I spent three years at Oxford (the gap between school and real life) studying French and French literature. Looking back, I think I might have spent that time more profitably doing something else. In fact, now that I look back, I find that I did spend most of that time more profitably doing something else, namely scribbling humour for student magazines, learning to play the double bass and getting into the Oxford jazz scene...
But I don't entirely regret the French bit, even though Oxford University was very careful not to sully our minds with anything too relevant, so we never found ourselves speaking any French in the entire three years I was there (this is true) or studying any writer who was still alive or had died within living memory.
So when I left Oxford, you might suppose that I was fully armed with the weapons to tackle French culture, and so I was, except that I could speak medieval French better than modern, and had no idea what had happened to French literature in the 20th century. This certainly gave me an incentive to continue educating myself and it may well be that the whole point of an Oxford degree is to give the holder the urge to finish the job which the dons of Oxford have barely started.
But it had also given me a wonderful education in trivial background knowledge of the type that is considered vitally necessary to pass exams, and useless for anything else. I'll give you an example.
While studying French theatre history in the late 19th century, a period which is even more barren of talent than the same era in Britain, I came across a writer called Henri Becque who is no longer performed but was thought significant because he made several innovations in staging. So I read his plays. (What a diligent student I must have been.) And I remember one play of his called La Parisienne which did have one fine moment.
In the first scene, set in a Parisian home, the man is confronting the wife with a letter he has found.
"Someone is sending you love letters!" he cried. "You have been deceiving me! You have a secret lover!"

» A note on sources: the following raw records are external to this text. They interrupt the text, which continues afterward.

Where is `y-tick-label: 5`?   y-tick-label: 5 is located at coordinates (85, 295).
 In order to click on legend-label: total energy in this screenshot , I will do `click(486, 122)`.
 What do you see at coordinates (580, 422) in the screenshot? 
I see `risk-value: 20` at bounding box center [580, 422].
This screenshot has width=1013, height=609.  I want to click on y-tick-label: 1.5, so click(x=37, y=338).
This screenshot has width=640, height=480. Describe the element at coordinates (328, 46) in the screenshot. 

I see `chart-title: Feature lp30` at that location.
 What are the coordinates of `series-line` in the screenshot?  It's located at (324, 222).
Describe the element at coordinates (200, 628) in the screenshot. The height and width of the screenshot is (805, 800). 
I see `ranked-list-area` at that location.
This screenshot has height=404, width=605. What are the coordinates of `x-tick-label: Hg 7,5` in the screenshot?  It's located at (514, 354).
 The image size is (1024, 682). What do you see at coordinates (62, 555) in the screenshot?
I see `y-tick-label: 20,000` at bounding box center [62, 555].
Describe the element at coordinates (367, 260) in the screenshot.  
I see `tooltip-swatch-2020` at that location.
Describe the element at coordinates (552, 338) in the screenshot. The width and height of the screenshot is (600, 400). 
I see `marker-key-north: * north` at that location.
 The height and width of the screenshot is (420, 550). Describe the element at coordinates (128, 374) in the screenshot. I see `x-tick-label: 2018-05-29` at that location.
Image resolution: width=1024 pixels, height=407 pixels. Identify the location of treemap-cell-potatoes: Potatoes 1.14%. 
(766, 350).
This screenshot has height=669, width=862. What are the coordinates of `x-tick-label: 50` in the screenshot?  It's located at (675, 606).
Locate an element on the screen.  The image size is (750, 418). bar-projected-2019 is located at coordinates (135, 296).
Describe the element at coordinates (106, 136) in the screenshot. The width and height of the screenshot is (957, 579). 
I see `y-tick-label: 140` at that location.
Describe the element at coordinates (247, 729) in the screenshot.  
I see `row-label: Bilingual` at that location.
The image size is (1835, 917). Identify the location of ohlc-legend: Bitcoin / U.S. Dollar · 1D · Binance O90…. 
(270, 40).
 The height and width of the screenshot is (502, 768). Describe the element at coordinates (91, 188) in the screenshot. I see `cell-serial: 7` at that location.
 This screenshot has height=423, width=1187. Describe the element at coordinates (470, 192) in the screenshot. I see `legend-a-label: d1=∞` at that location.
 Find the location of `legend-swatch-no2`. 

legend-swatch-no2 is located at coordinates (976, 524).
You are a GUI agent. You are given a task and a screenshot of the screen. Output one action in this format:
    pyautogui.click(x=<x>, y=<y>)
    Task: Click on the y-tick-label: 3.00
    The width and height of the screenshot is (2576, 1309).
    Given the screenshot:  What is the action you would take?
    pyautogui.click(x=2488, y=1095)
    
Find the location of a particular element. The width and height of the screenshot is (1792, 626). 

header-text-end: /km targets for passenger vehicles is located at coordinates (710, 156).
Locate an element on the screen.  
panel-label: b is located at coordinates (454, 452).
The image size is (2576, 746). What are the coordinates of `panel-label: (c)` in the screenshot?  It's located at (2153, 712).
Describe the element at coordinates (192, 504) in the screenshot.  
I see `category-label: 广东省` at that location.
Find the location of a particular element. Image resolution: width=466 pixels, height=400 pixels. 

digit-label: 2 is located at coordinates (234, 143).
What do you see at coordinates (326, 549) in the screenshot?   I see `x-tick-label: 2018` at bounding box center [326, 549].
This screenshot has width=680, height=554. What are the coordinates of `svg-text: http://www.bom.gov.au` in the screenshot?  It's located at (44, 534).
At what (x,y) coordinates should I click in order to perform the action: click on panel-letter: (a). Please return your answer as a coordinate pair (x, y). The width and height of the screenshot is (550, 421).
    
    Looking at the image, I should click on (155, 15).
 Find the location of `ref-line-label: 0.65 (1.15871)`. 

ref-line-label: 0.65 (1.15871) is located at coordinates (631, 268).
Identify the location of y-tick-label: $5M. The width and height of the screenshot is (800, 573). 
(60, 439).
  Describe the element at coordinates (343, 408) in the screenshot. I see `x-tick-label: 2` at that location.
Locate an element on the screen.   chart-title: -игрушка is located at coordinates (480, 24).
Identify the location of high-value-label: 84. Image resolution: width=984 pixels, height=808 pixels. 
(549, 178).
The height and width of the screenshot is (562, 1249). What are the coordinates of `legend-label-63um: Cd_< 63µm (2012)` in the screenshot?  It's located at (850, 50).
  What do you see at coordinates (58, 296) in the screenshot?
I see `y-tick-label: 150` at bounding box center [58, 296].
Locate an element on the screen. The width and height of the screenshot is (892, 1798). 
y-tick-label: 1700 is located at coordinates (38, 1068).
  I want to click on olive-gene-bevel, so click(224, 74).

Just about to defend herself, she hears the noise of the front door opening downstairs, and puts her finger to her lips.
"Sssh!" she says. "Careful! It's my husband!"
Suddenly you realise that the man who is accusing the woman of infidelity is not the husband but the lover! Very clever. The rest of the play was quite good, too, and I even thought of trying to translate it once. But I never got beyond the title. How do you translate La Parisienne? As The Lady from Paris? The Parisian Lady? A Woman Of Paris? The Parisienne? Well, there's not much point in translating a play or a book if you can't get the title right.
The same is true of Ubu Roi, which is why nobody ever calls it King Ubu. The same is true of Madame Bovary, which is never retitled Mrs Bovary. Nobody would ever think of translating Cocteau's Les Enfants Terribles as The Terrible Children.
I have even been having trouble translating something I found in my gum- boots the other day. These are a cheap (pounds 9.99) pair of boots, made in Italy, which I bought in an emergency and which are so unweatherproof that the makers have left a note inside saying, in their approximate English: "These boots should be worn in case of normal weather conditions - that is, against minimal hazards only." Not in mud or puddles, in other words.
But in the French version of the notes there is an instruction which recurs in none of the other languages"
"Instructions d'entretien: pas d'entretien particulier." I think that is very funny. Roughly, it means: "Instructions for care. No particular care needed."
I only wish I could translate it better. But I think it's like Le Grand Meaulnes and Ubu Roi. It's better in the original.